Dataset entries
Content starts

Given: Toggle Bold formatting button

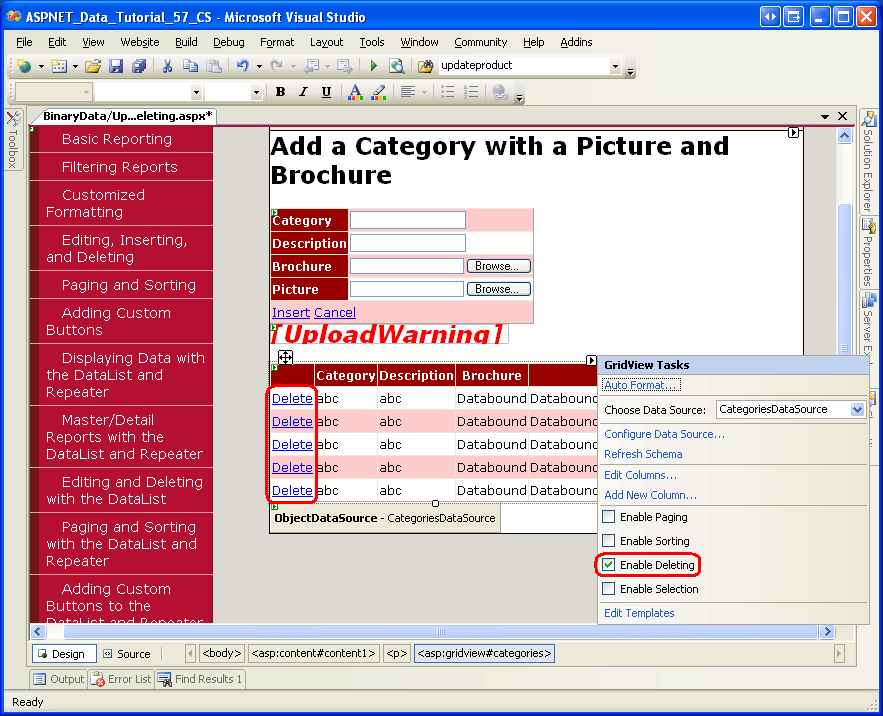Looking at the screenshot, I should click(280, 92).
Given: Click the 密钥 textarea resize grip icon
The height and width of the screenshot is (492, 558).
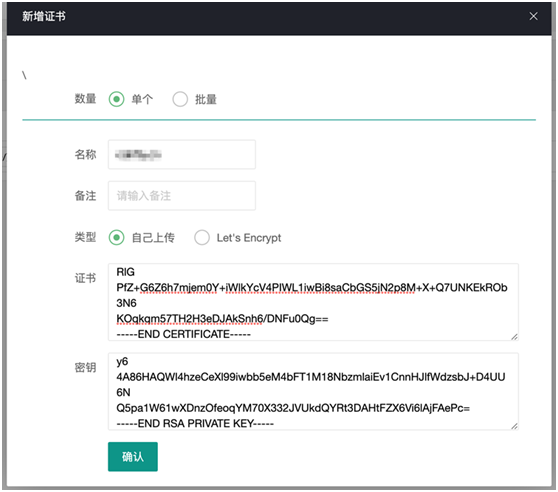Looking at the screenshot, I should coord(514,426).
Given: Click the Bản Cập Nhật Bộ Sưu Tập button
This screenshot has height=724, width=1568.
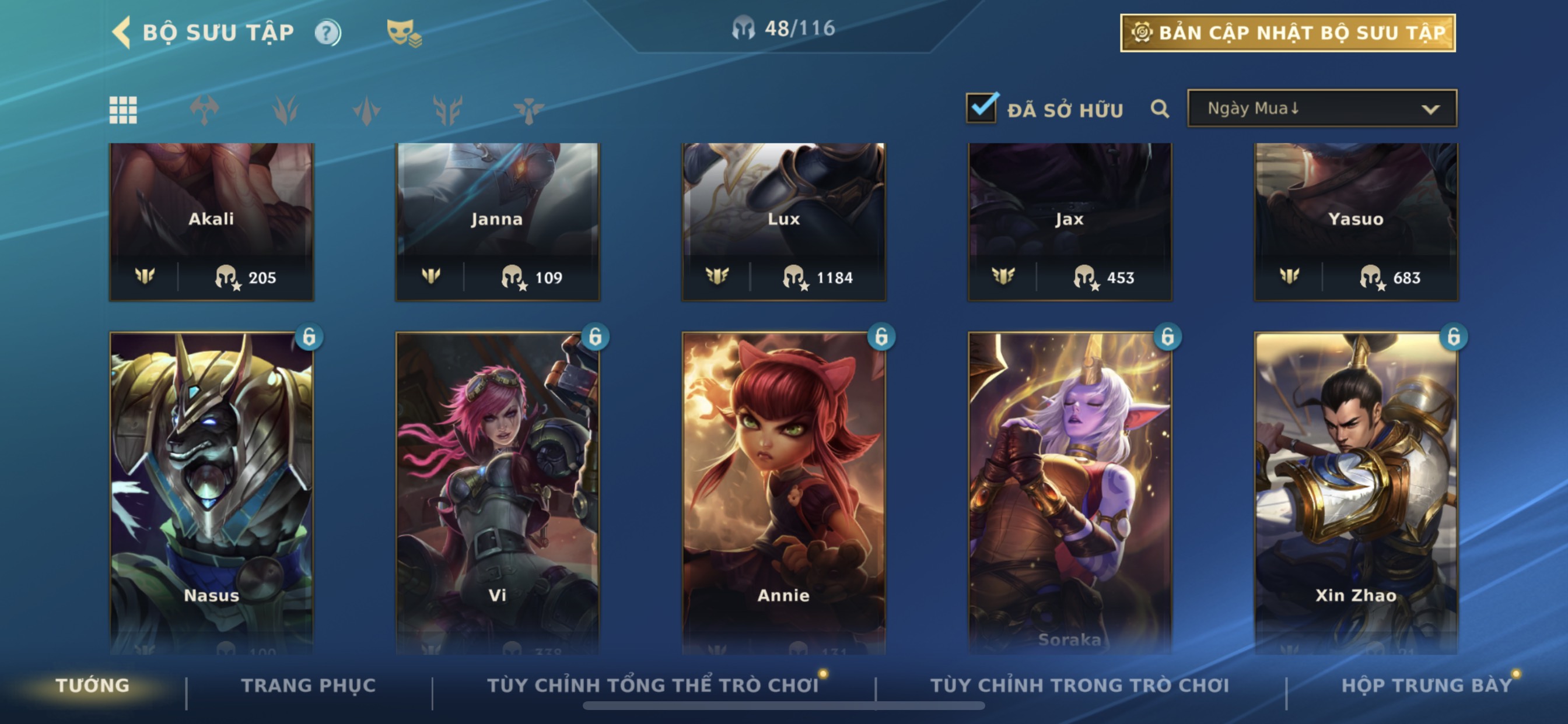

Content ends

Assignment
Word for word, retype the lines from the one with "Given: Click the 密钥 textarea resize grip icon" through the final line of the data, both included. No pictures belong in the copy.

Answer space
Given: Click the 密钥 textarea resize grip icon
The height and width of the screenshot is (492, 558).
Looking at the screenshot, I should coord(514,426).
Given: Click the Bản Cập Nhật Bộ Sưu Tập button
This screenshot has height=724, width=1568.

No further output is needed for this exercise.